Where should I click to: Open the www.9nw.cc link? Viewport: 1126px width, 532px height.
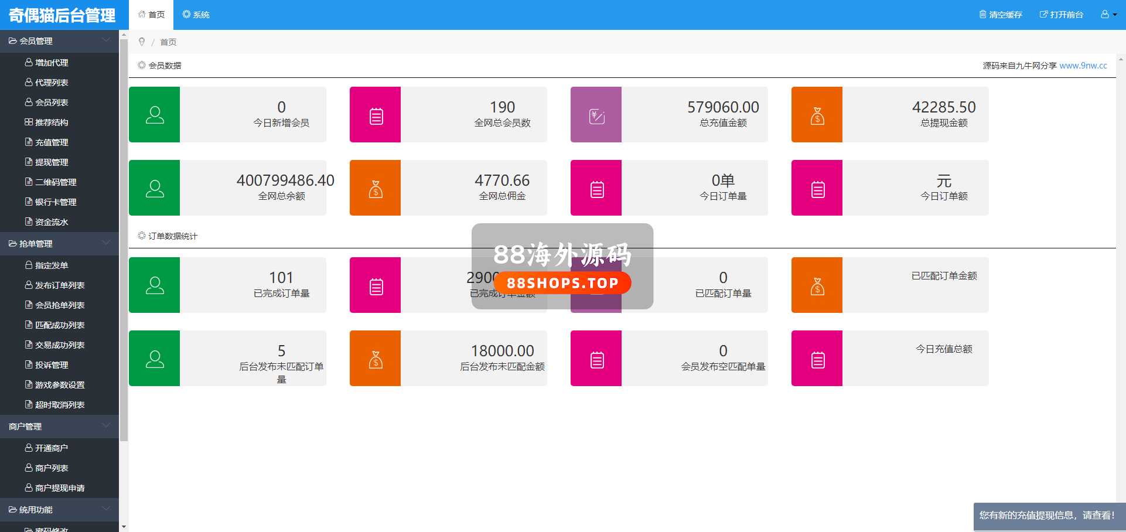point(1083,66)
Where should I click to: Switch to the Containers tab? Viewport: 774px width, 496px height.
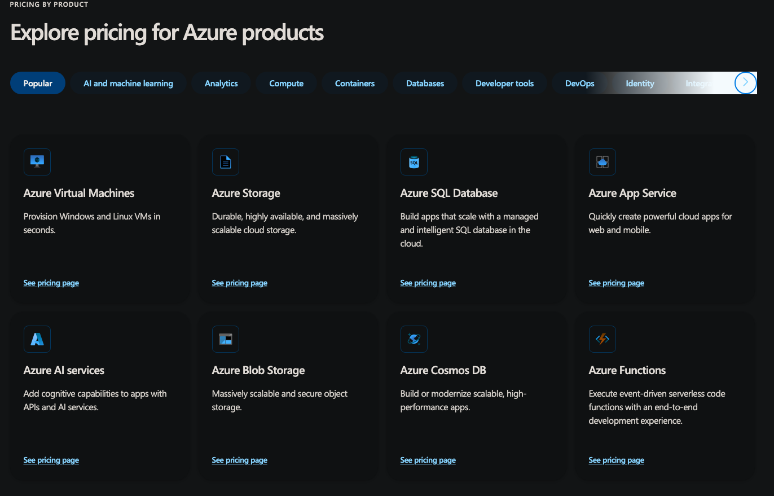coord(355,84)
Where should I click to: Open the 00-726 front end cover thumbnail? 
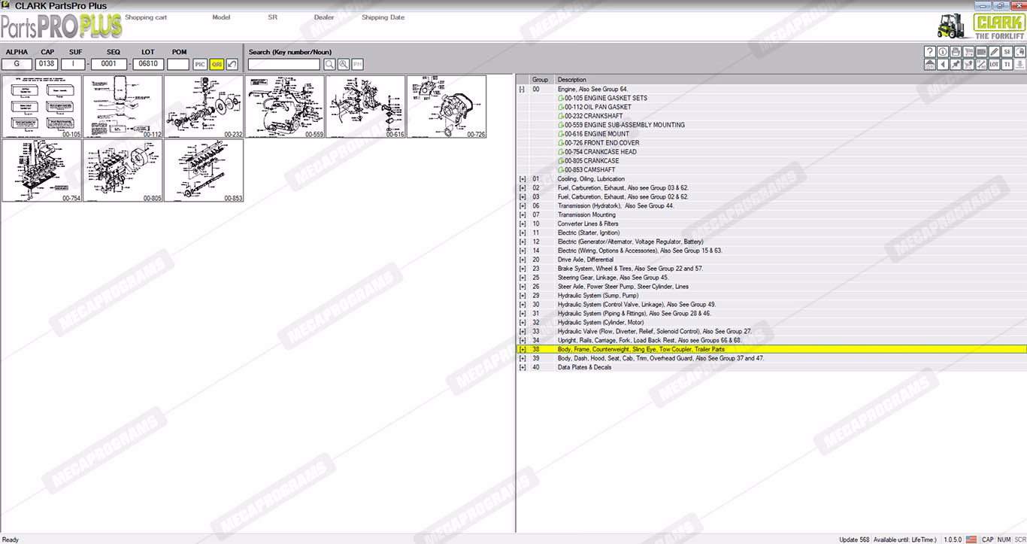(447, 106)
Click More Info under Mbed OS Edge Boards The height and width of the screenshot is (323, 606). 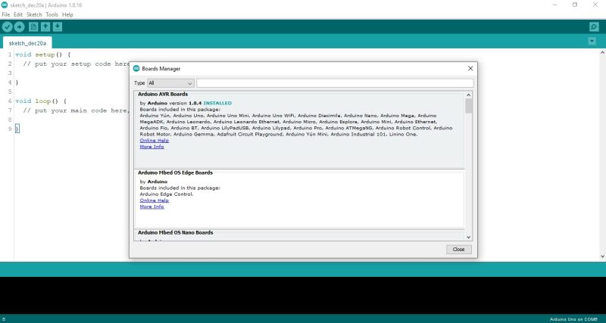click(x=152, y=207)
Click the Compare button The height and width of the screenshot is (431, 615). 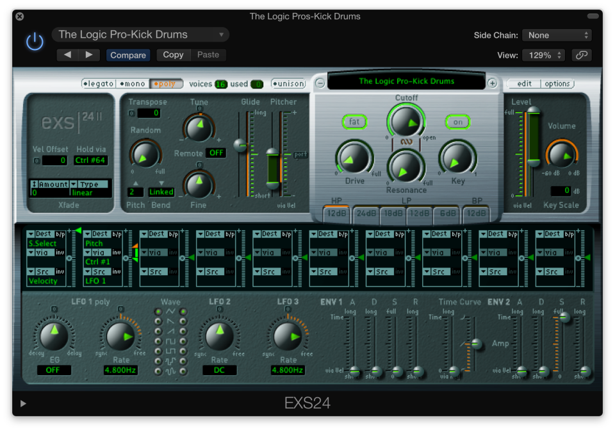(x=127, y=55)
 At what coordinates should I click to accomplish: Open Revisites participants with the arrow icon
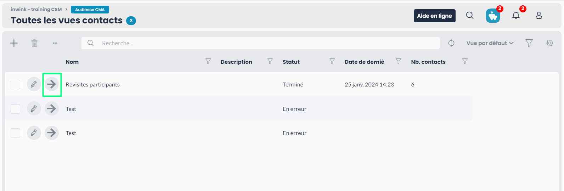[52, 84]
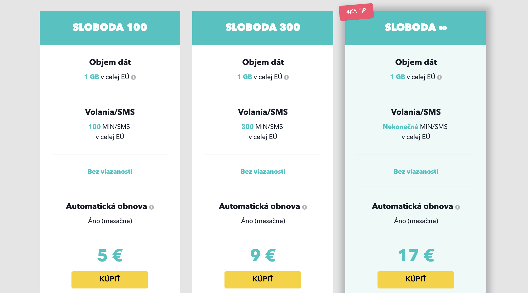
Task: Click Bez viazanosti in Sloboda 300 card
Action: [x=263, y=171]
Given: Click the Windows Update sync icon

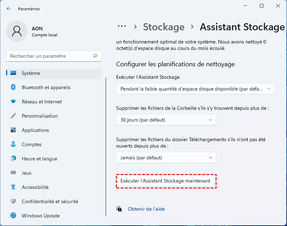Looking at the screenshot, I should 14,216.
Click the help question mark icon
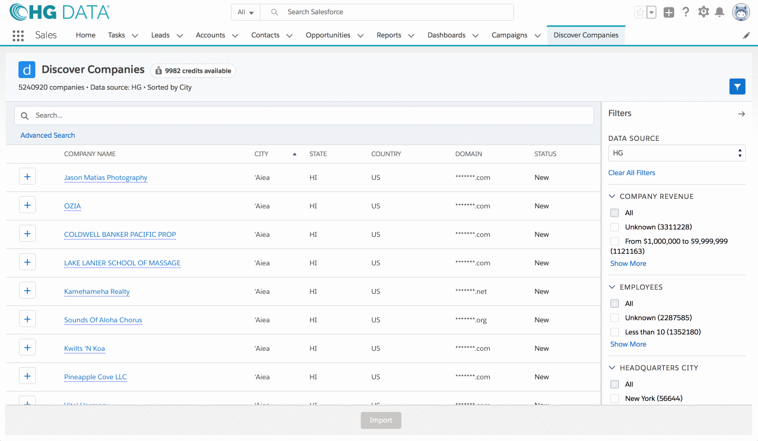The height and width of the screenshot is (441, 758). coord(686,12)
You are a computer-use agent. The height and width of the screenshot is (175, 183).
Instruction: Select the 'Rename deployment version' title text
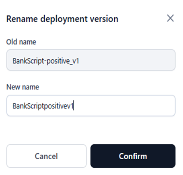point(62,19)
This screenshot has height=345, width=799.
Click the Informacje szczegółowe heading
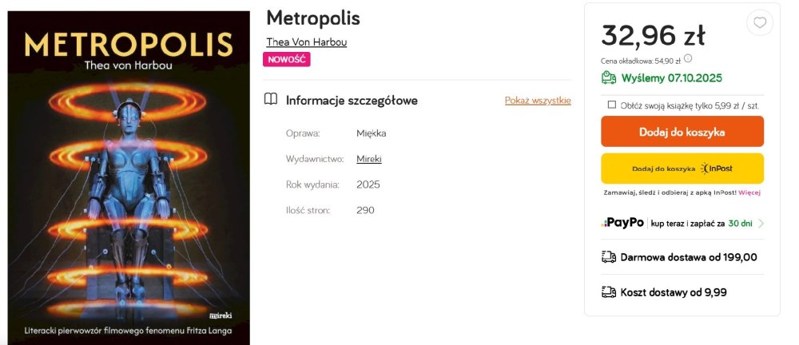(352, 101)
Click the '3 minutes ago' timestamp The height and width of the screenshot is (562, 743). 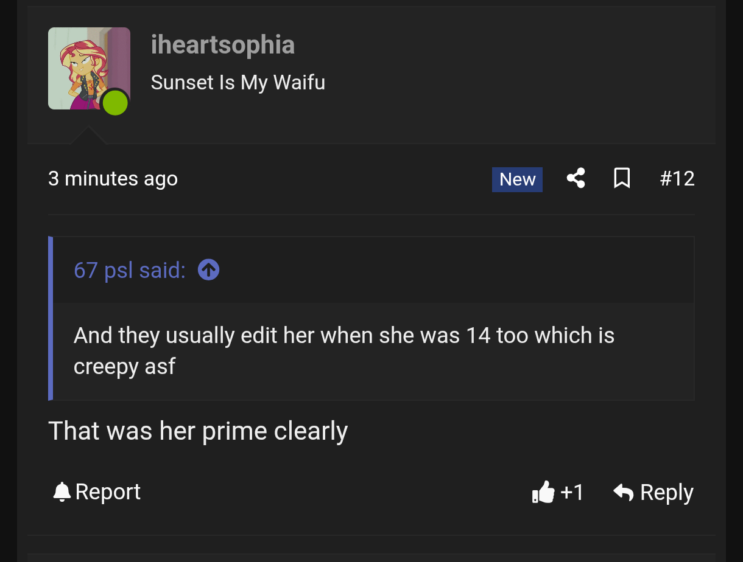point(113,179)
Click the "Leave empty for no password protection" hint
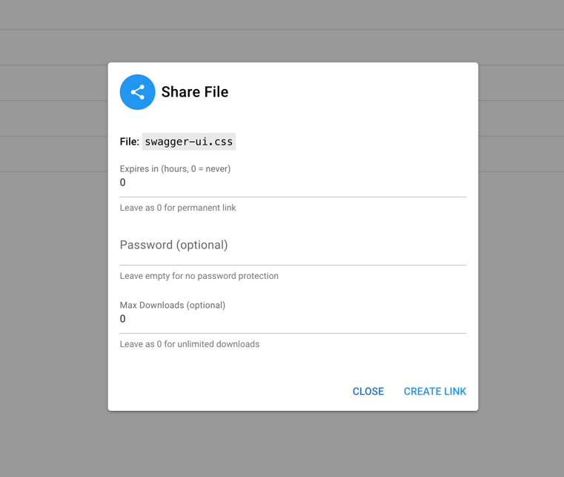The image size is (564, 477). click(199, 276)
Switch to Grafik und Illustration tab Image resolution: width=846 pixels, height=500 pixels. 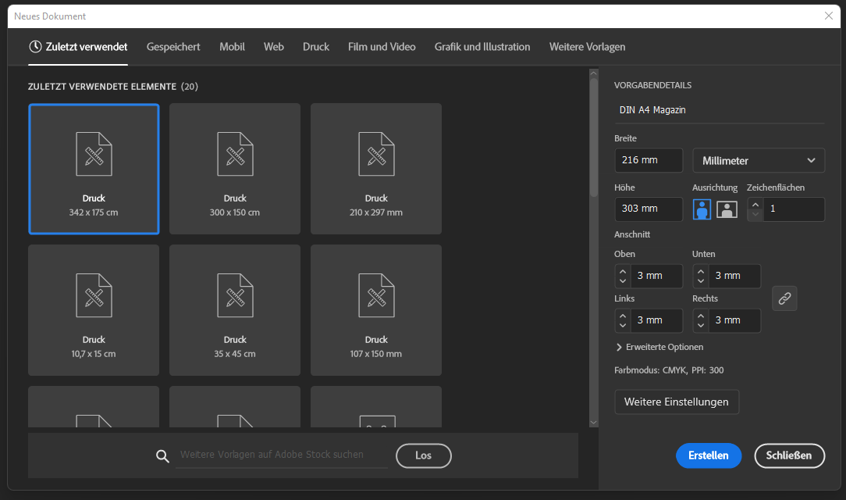coord(482,47)
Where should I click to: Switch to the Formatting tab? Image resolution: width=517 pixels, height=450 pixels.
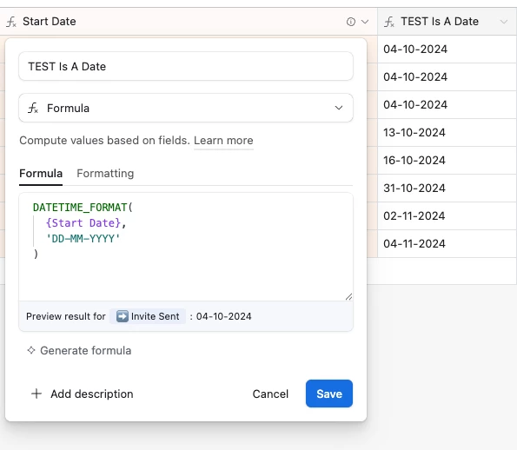[x=105, y=174]
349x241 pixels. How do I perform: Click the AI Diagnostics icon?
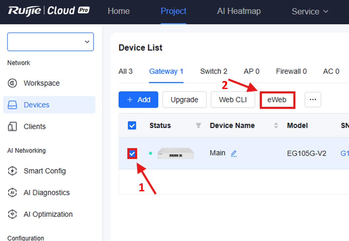click(x=12, y=193)

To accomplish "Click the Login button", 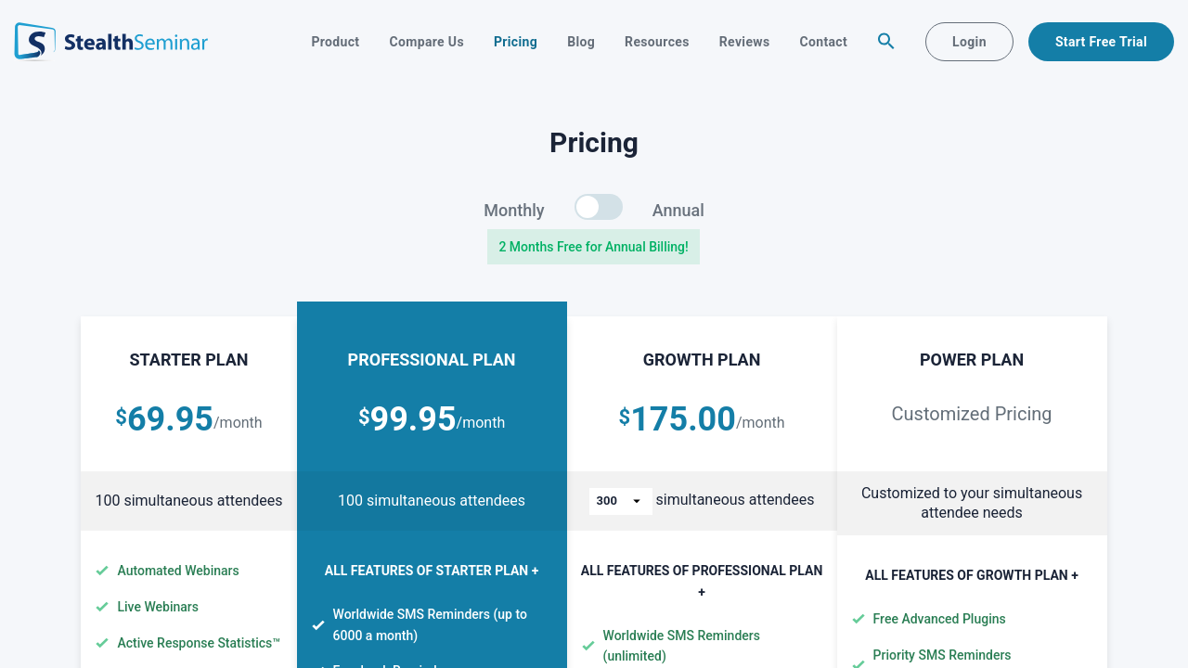I will point(969,42).
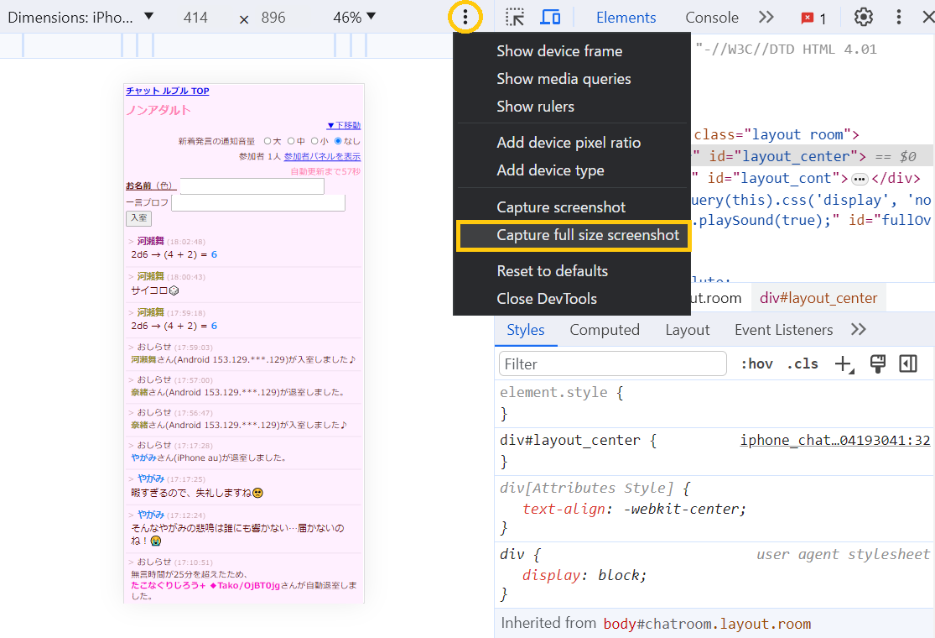935x638 pixels.
Task: Open the 参加者パネルを表示 link
Action: click(322, 157)
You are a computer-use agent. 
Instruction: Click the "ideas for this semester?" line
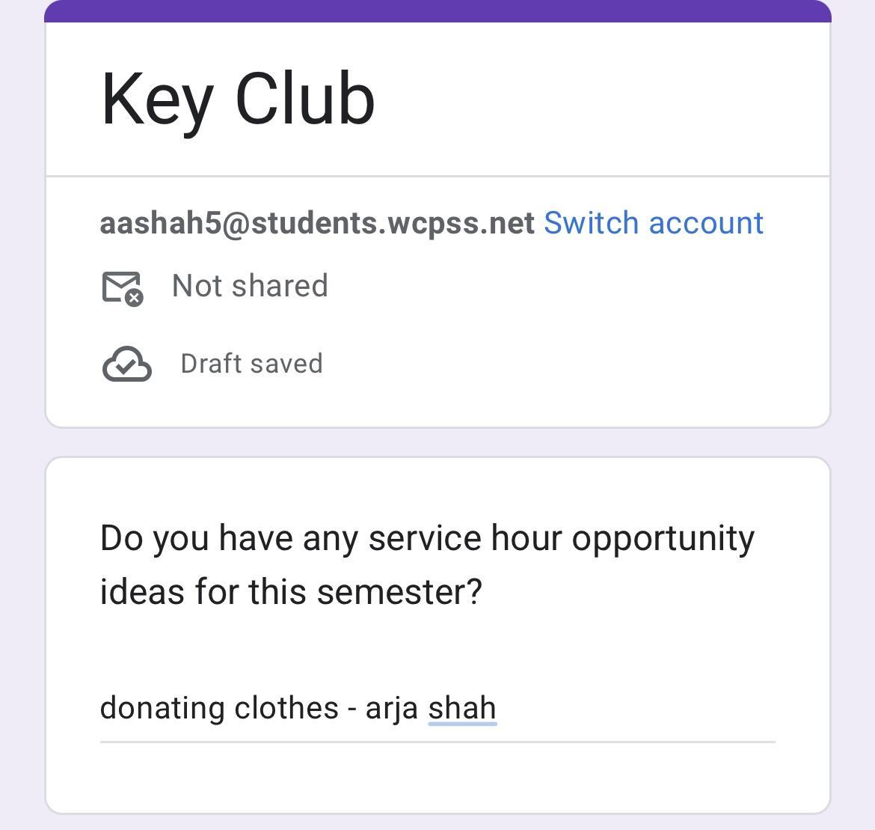tap(291, 592)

○ ○ ○ ○

Return one number, the count of lines in the records holding the word "computer".

2